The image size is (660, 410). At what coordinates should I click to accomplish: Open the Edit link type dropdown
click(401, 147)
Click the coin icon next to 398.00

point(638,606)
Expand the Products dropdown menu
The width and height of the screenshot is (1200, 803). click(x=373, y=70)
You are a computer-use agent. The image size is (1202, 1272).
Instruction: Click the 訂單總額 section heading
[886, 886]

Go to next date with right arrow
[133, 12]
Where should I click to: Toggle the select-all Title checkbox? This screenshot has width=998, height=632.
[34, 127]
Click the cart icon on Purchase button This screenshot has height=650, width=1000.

WORK ITEM: Each line from the one containing "Expand the Products dropdown menu" to the end of the records should be echoed exactly, and no other line.

RESULT OF THE TASK:
Expand the Products dropdown menu
The width and height of the screenshot is (1200, 803). click(x=373, y=70)
You are a computer-use agent. The image size is (1202, 1272).
Instruction: Click the 訂單總額 section heading
[886, 886]

Go to next date with right arrow
[133, 12]
Where should I click to: Toggle the select-all Title checkbox? This screenshot has width=998, height=632.
[34, 127]
Click the cart icon on Purchase button This screenshot has height=650, width=1000.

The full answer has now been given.